A ciência descobriu uma nova quase-lua que orbita junto à Terra em sua viagem ao redor do Sol.
Esta misteriosa rocha espacial tem apenas o tamanho de um edifício e acompanha nosso planeta há décadas.
Trata-se de PN7, uma quase-lua que, embora compartilhe a órbita da Terra desde a década de 1960, foi descoberta apenas em agosto deste ano.
Foi o Observatório Pan-STARRS do Havaí que identificou a PN7, agora a sétima quase-lua conhecida da Terra.
Na verdade, esses objetos orbitam ao redor do Sol, mas sua trajetória em loop faz parecer que estão orbitando a Terra.

O que são as quase-luas
As quase-luas entram e saem de uma órbita compartilhada com a Terra por casualidade gravitacional.
Esses pequenos corpos experimentam diminutas forças de atração gravitacional do nosso planeta, embora não sejam capturados completamente por ele.
PN7 sincronizou-se com a Terra em meados da década de 1960, antes que os primeiros humanos pisassem na Lua.

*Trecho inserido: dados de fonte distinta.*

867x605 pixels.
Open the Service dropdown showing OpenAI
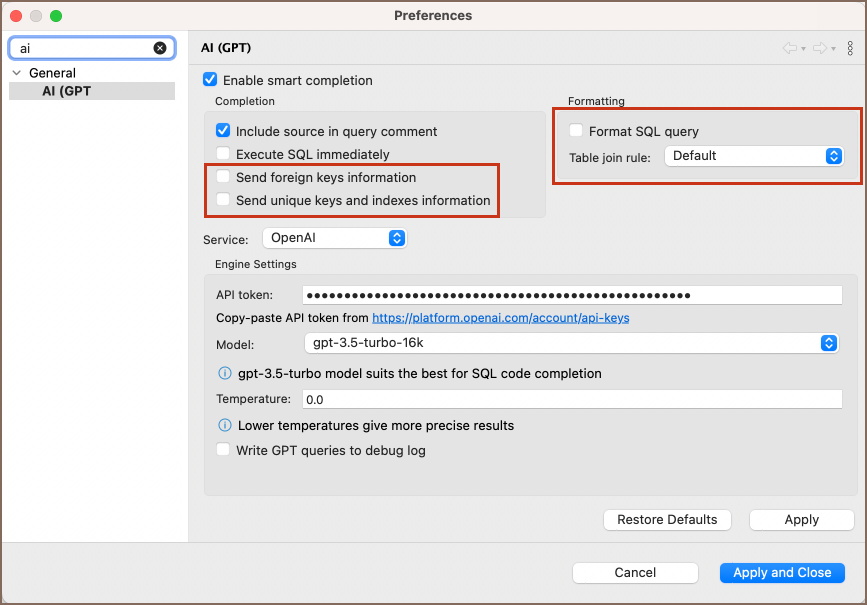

Os cientistas preveem que este objeto entrará em uma órbita diferente ao redor do Sol em 2083.
As quase-luas descobertas até agora apresentam as seguintes características:
- Tamanhos que variam entre 9 e 300 metros de diâmetro
- Durações variáveis em sua configuração orbital com a Terra
- Órbitas que se deslizam à frente ou atrás do planeta
- Visíveis apenas com telescópios potentes especializados
As diferenças entre as quase-luas e as mini luas
Ao contrário das quase-luas, as mini luas são realmente capturadas pela gravidade da Terra.
Essas rochas orbitam o planeta temporariamente, geralmente por menos de um ano, antes de se libertarem.
Até agora, os astrônomos observaram apenas quatro mini luas. A última, do tamanho aproximado de um ônibus escolar, deixou a Terra no ano passado após alguns meses em órbita.
Grigori Fedorets, astrônomo da Universidade de Turku na Finlândia, aponta que a maioria das mini luas são “bastante pequenas, como rochas”, o que as torna difíceis de detectar.

Origem e futuras investigações
Os cientistas ainda investigam a origem desses visitantes ocasionais.
Poderiam ser asteroides próximos à Terra que Júpiter empurrou para o interior do Sistema Solar, ou fragmentos da nossa Lua arrancados por colisões.
Quando Sharkey e seus colegas estudaram a quase-lua Kamo’oalewa, descobriram que sua composição parecia “mais parecida com a da Lua do que qualquer outro asteroide que já observamos antes”.
A China enviou uma missão que chegará a Kamo’oalewa no próximo verão.
A sonda coletará fragmentos rochosos desta quase-lua para análise, o que poderá ajudar a determinar suas origens.
“Realmente te fazem reconsiderar uma visão agradável, ordenada e estática do Sistema Solar“, afirma Sharkey sobre essas descobertas.
Os novos telescópios, em particular o Observatório Vera C. Rubin, prometem detectar mais objetos semelhantes no futuro próximo.